Childbirth preparation classes may create false expectations. If a woman does not enjoy the “normal” delivery discussed during classes, she may experience a sense of failure or inferiority. Both Stewart and Guzman Sanchez et al. have discussed the psychological reactions of women who were unable to use psychoprophylaxis successfully during labor and delivery. In addition, several women have written about their disappointment with the dogmatic approach of their childbirth instructors; these women described instructors who rigidly defined the “correct” way to have a “proper” birth experience. There is, however, some evidence that antenatal childbirth education courses may help to ease fear of childbirth.
Effects on Labor Pain and Use of Analgesics
Little scientific evidence supports the efficacy of childbirth preparation in mitigating labor pain. Psychology, nursing, obstetric, anesthesia, and lay journals provide extensive discussions of childbirth preparation, but most articles describe uncontrolled clinical experiences. Outcome studies often do not include a group of women who were randomly assigned to an untreated or a placebo-control group, and statistical analysis is often incomplete.

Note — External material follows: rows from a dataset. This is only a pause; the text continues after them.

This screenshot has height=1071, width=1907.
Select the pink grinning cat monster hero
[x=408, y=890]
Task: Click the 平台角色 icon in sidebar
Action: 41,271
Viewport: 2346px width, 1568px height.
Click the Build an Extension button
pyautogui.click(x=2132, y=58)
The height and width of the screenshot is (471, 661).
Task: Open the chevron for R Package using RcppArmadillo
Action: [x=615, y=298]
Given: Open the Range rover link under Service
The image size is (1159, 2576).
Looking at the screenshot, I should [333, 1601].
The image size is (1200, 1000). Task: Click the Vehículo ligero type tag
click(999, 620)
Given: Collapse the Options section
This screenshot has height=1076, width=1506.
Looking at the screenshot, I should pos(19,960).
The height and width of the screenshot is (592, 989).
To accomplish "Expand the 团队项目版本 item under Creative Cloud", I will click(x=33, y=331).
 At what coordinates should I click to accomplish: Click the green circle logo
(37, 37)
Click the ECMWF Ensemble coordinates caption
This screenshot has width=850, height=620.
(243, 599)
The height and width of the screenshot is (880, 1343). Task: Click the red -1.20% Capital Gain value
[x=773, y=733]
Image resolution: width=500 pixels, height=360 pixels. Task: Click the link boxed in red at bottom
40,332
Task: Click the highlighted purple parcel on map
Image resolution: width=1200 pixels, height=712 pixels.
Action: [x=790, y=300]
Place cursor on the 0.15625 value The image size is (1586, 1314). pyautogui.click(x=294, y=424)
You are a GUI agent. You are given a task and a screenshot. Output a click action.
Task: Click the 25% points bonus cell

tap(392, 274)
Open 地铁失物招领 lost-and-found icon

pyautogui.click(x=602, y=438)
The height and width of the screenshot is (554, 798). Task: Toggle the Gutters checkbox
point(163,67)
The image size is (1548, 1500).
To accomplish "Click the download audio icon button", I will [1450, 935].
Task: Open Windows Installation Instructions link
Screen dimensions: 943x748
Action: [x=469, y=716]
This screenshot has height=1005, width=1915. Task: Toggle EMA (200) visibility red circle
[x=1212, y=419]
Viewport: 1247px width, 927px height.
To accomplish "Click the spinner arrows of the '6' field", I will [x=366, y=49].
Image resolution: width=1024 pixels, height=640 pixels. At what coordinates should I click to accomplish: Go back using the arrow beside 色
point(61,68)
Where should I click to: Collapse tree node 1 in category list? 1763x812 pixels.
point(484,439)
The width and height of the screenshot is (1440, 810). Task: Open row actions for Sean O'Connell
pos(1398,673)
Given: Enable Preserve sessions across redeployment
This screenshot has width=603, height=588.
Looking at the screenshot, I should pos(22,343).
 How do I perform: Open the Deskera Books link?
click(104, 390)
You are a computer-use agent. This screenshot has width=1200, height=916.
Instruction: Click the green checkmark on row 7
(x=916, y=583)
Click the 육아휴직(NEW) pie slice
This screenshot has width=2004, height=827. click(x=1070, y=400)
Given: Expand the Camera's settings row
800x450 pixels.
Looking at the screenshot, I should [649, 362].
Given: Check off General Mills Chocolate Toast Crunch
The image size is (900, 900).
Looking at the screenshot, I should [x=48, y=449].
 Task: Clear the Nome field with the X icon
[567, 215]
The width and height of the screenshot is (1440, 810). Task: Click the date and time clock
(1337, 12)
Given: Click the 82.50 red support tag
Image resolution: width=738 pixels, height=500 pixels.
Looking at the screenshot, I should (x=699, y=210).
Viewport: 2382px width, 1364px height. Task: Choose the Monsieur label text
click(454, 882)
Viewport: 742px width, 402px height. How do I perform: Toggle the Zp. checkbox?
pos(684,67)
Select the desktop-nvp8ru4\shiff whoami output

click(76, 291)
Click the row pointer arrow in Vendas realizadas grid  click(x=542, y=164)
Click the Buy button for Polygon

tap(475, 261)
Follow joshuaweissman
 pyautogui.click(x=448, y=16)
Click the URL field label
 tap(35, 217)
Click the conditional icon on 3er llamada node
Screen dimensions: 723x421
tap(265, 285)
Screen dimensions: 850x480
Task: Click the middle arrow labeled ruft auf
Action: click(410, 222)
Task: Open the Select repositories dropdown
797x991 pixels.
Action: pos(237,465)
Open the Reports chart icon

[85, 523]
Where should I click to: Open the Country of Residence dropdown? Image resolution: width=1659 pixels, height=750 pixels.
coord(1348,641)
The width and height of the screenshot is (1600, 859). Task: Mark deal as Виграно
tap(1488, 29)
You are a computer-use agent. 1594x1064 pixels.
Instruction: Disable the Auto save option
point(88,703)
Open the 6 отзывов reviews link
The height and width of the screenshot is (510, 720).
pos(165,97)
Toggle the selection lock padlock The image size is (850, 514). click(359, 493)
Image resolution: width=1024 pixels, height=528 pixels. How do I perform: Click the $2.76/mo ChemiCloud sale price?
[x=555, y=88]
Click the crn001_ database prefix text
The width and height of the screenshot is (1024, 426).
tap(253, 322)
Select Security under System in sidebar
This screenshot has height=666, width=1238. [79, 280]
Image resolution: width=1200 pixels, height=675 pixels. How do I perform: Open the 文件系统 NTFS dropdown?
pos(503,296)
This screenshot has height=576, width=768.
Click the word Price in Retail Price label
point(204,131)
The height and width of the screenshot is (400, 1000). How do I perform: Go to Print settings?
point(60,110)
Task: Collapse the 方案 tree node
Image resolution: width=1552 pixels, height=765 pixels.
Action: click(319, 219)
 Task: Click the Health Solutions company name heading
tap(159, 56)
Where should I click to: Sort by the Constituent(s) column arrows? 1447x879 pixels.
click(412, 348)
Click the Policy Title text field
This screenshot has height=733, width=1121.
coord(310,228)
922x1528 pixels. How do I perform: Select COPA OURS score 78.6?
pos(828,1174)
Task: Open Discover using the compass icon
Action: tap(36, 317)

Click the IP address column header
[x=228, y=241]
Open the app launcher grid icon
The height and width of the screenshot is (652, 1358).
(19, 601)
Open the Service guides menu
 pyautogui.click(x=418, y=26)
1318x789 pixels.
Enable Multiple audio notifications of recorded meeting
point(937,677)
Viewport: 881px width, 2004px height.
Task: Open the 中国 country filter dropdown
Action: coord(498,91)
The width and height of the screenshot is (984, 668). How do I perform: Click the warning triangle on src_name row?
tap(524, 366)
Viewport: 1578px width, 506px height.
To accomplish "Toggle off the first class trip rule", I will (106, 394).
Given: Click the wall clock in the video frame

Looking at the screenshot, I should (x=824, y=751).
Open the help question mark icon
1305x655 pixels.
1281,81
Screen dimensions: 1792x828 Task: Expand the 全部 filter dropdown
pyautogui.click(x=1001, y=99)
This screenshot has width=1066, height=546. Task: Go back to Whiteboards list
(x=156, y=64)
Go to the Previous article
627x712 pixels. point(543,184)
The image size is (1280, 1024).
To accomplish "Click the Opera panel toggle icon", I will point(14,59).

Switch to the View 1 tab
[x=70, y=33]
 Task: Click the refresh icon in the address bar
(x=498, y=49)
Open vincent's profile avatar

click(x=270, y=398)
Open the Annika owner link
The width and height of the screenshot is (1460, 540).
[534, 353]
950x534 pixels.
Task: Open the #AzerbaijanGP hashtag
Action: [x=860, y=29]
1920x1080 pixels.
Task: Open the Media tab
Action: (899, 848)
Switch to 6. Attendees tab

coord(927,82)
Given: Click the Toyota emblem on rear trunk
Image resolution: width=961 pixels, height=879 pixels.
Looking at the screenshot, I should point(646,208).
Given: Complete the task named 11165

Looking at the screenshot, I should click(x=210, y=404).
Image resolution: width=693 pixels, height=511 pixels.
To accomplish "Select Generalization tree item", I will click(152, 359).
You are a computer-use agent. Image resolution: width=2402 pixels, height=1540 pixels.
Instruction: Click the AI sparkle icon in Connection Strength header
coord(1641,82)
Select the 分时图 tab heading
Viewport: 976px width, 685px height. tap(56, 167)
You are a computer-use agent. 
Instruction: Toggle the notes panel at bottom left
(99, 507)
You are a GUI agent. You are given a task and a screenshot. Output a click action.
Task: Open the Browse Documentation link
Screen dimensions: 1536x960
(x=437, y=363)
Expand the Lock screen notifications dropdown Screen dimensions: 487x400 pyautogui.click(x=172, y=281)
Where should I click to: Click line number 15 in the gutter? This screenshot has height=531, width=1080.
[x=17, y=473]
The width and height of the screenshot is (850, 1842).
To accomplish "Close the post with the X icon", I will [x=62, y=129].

Despite these shortcomings, supporters of childbirth preparation assume that it offers benefits for mother and child. Table 21.1 summarizes a few of the studies of Lamaze and other childbirth preparation techniques and their association with labor outcomes. The findings are not consistent. Some researchers have reported a decreased use of analgesics or regional anesthesia, shorter labor, reduced performance of instrumental and cesarean delivery, and a lower incidence of nonreassuring fetal status, whereas others have reported no change in the use of analgesics or neuraxial analgesia, length of labor, performance of instrumental and cesarean delivery, or incidence of nonreassuring fetal status. These diverse findings may reflect different patient populations, poor study design, or researcher bias.